Poema Abierto is Washington, D.C.’s first Spanish-language open mic: A space that took me two years to bring to life.
In that time, I felt firsthand how few doors opened for poets who wanted to write and perform in their native tongue. I had been active in the spoken word scene since 2019, often performing at four open mics a week, driving as far as Baltimore and Virginia just to share my poetry on stage. Yet the obstacle was never the work itself, it was the resistance from hosts, fellow poets, and audiences who treated Spanish-language poetry as an inconvenience. One host, annoyed at hearing me perform in Spanish month after month, cut my mic two minutes into my five minute slot for three shows in a row. The humiliation left me so furious, I considered never performing poetry again. But instead, it became the turning point: I realized the only way forward was to create the kind of space I had been searching for all along.

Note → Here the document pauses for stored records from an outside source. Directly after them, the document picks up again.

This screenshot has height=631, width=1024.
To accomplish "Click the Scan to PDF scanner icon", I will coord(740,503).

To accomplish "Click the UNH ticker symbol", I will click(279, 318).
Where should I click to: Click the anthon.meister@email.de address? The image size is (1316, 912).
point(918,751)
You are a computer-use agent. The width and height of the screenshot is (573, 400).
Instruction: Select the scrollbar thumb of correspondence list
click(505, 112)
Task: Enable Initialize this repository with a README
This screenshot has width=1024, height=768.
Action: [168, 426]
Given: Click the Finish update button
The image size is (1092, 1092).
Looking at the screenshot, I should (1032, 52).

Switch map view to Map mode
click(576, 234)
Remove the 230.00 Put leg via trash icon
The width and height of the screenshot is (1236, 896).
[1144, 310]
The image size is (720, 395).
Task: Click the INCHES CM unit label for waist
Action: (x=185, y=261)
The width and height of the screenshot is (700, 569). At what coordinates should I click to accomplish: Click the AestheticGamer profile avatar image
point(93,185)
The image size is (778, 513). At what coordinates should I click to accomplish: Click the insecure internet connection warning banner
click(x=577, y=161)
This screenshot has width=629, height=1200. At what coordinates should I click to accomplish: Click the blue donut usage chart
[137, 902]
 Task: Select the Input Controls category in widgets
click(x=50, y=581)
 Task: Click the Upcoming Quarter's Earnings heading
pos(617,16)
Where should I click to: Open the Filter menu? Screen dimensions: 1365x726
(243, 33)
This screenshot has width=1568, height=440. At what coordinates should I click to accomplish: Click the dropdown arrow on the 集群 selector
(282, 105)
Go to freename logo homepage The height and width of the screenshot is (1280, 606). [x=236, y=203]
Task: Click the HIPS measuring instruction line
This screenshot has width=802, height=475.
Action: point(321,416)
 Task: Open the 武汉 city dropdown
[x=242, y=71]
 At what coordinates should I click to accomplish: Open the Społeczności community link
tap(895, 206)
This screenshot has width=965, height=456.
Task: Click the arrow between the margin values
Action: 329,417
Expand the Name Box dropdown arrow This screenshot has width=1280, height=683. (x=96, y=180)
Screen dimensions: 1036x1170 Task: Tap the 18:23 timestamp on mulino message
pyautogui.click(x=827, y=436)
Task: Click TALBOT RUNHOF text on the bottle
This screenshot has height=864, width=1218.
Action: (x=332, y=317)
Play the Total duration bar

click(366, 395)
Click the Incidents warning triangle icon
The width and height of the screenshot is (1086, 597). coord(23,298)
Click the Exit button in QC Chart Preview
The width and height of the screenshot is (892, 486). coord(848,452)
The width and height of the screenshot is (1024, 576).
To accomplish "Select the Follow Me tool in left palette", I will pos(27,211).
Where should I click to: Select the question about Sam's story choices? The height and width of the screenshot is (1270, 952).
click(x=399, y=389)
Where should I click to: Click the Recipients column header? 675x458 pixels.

That’s what Poema Abierto became. Finding a home at BloomBars was more than securing a venue, it was building a sanctuary where poets could speak in their mother tongue without apology, and where voices like mine could finally belong. Since September 2023, every first Sunday has become a circle of poetry, music, and storytelling. What started as a search for a stage has grown into a family of artists and neighbors who remind each other that Spanish, in all its rhythms and accents, deserves its place in the city’s cultural heartbeat.
Poema Abierto isn’t just an open mic, it’s the space I once wished existed, now shared with anyone who needs it.